The Companys research and development expenses decreased by $939,000, or 55%, to $778,000 for the three months ended March 31, 2002, from $1,717,000 for the same period in 2001. The consolidation of the Colorado and Canadian facilities into the Mount Prospect facility, as well as other cost control measures, were the primary reason for this reduction.
Selling and marketing expenses decreased by $125,000, or 15%, to $698,000 for the three months ended March 31, 2002, from $823,000 for the same period in 2001. This decrease was due to cost reductions implemented during 2001.
General and administrative expenses increased by $773,000, or 55%, to $2,182,000 for the three months ended March 31, 2002, from $1,409,000 for the same period in 2001. This increase was primarily attributable to an increase in legal expenses related to the ongoing patent litigation. Exclusive of legal costs, general and administrative expenses decreased slightly during the first quarter 2002, as compared to the first quarter 2001.

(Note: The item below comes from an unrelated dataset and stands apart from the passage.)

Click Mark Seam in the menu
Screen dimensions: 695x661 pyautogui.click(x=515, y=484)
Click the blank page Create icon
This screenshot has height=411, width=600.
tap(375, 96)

Goodwill amortization, resulting from acquisitions by the Company in 2000, was $509,000 for the three months ended March 31, 2001. No such charge was recognized during 2002 due to the change in accounting pronouncements further detailed in Note 1.
8
Liquidity and Capital Resources
At March 31, 2002, the Companys cash and cash equivalents were $6,066,000, an increase of $4,345,000 from the balance at December 31, 2001 of $1,721,000. This increase was primarily due to the Shareholder Rights Offering that raised approximately $20 million during February, 2002, less $9.8 million of debt and accrued interest that was repaid and the payment of various accrued and operating expenses.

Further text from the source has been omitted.